◆ **WORK TO BE COMPLETED**
Output the data word for word. Begin at its first line and end at the line with "You are a computer-use agent. 321x161 pixels.".

*** Opening MATERIAL FOR THE TASK ***

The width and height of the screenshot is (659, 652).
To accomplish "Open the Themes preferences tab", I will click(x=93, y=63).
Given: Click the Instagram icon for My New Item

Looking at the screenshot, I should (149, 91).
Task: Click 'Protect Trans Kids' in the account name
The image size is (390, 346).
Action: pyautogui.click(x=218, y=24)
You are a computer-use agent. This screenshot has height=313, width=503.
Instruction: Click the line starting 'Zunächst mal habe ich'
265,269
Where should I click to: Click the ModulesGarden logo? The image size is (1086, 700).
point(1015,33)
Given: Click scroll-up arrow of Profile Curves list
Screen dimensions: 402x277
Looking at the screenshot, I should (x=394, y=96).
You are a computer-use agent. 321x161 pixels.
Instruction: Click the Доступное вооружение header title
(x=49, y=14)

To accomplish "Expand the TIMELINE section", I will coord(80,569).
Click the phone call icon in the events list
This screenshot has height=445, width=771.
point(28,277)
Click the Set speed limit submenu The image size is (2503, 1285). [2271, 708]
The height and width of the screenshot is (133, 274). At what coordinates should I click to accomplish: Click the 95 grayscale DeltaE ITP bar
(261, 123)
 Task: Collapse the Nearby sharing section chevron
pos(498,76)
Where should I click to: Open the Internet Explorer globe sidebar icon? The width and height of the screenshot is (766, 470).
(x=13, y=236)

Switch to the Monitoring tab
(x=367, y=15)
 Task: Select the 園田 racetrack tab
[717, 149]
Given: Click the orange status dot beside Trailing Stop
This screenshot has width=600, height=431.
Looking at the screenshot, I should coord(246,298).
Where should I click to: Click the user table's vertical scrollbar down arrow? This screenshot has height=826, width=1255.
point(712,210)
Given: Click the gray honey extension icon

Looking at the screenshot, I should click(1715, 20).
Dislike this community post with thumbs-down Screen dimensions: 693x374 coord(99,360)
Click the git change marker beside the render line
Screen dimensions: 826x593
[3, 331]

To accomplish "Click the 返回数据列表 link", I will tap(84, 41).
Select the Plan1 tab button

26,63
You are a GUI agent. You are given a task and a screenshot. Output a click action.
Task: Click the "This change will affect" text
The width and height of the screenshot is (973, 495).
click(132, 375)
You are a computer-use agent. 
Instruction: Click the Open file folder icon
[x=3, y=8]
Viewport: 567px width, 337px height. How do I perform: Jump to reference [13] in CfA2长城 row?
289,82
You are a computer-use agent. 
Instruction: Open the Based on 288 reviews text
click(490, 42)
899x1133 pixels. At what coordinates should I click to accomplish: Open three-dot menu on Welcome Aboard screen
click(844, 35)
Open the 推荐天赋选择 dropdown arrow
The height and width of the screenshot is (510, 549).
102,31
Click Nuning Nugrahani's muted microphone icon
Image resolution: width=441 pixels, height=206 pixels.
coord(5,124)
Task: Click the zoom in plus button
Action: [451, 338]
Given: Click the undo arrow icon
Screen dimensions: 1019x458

*** Closing MATERIAL FOR THE TASK ***

◆ **YOUR RESPONSE**
The width and height of the screenshot is (659, 652).
To accomplish "Open the Themes preferences tab", I will click(x=93, y=63).
Given: Click the Instagram icon for My New Item

Looking at the screenshot, I should (149, 91).
Task: Click 'Protect Trans Kids' in the account name
The image size is (390, 346).
Action: pyautogui.click(x=218, y=24)
You are a computer-use agent. This screenshot has height=313, width=503.
Instruction: Click the line starting 'Zunächst mal habe ich'
265,269
Where should I click to: Click the ModulesGarden logo? The image size is (1086, 700).
point(1015,33)
Given: Click scroll-up arrow of Profile Curves list
Screen dimensions: 402x277
Looking at the screenshot, I should (x=394, y=96).
You are a computer-use agent. 321x161 pixels.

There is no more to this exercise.